Work instruction — From the line with "Donateur worden? (423, 2340)" to the final line, print the records exactly as they are.

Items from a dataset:
=== Section Start ===
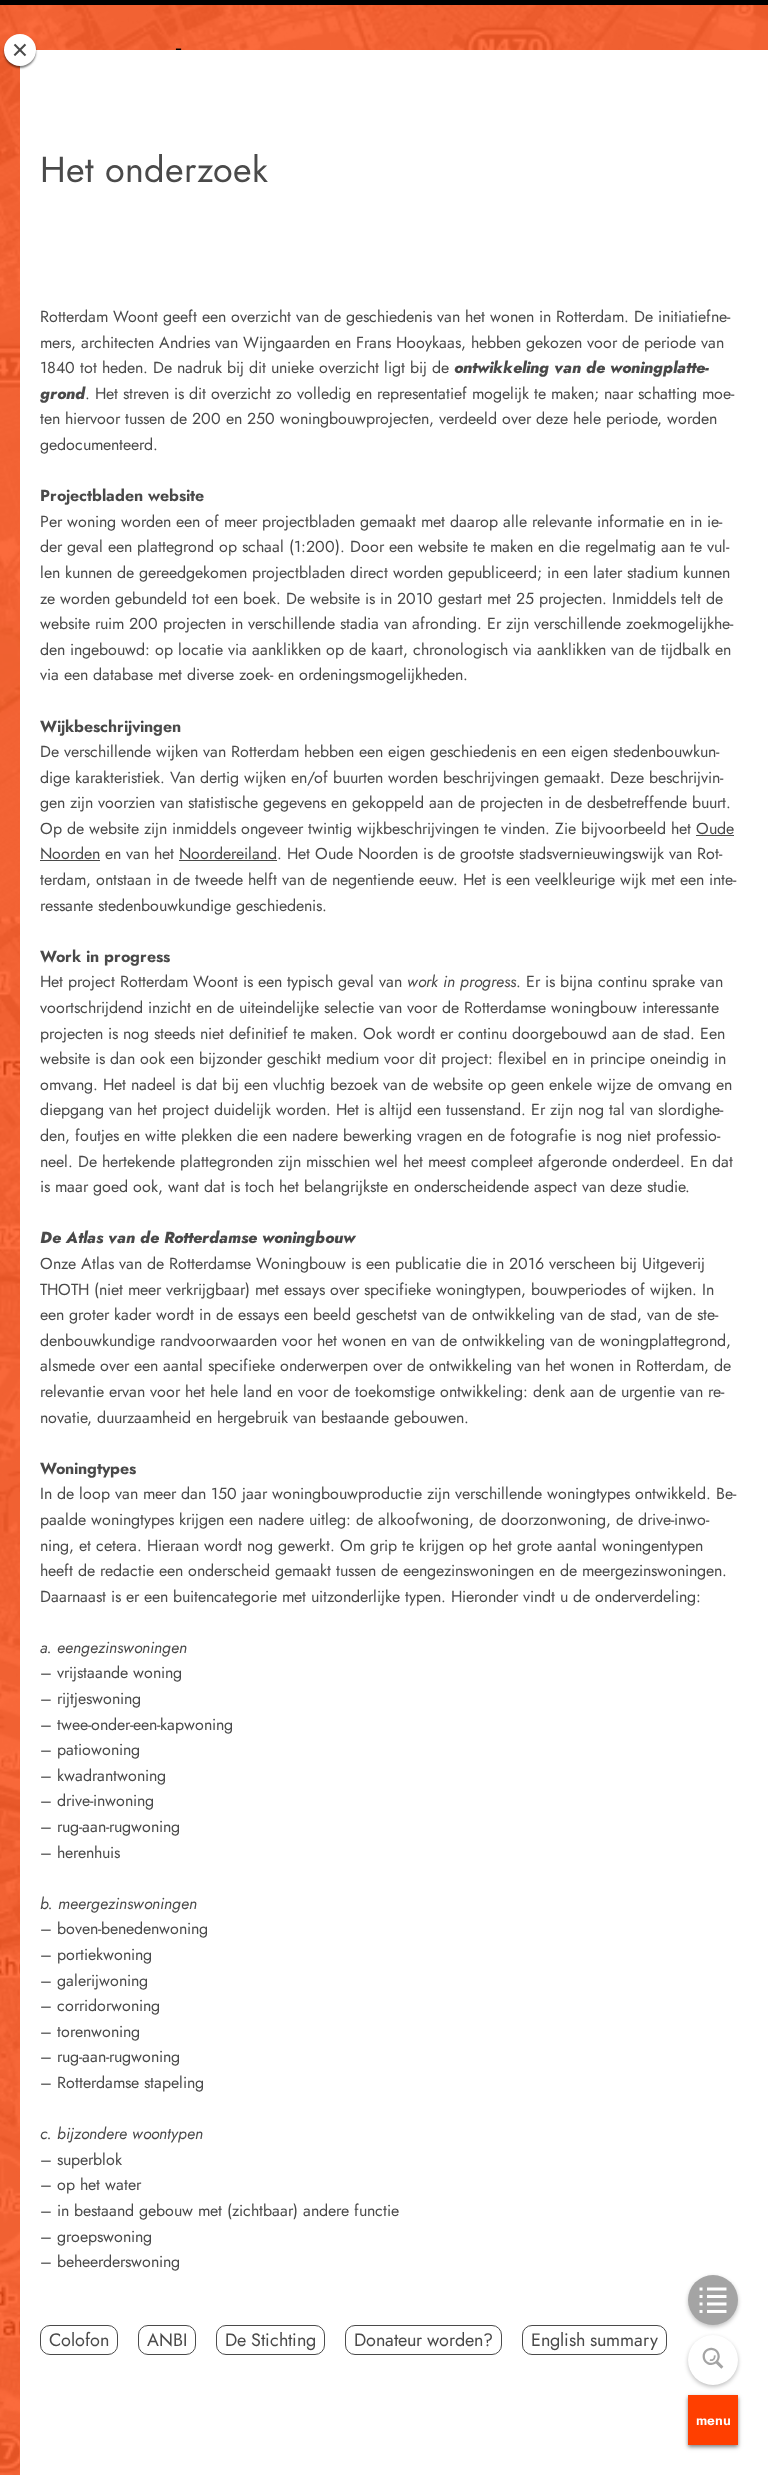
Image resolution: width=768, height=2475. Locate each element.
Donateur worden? (423, 2340)
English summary (594, 2340)
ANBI (167, 2340)
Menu (713, 2420)
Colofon (79, 2340)
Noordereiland (228, 853)
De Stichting (270, 2340)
=== Section End ===
Written response —
Donateur worden? (423, 2340)
English summary (594, 2340)
ANBI (167, 2340)
Menu (713, 2420)
Colofon (79, 2340)
Noordereiland (228, 853)
De Stichting (270, 2340)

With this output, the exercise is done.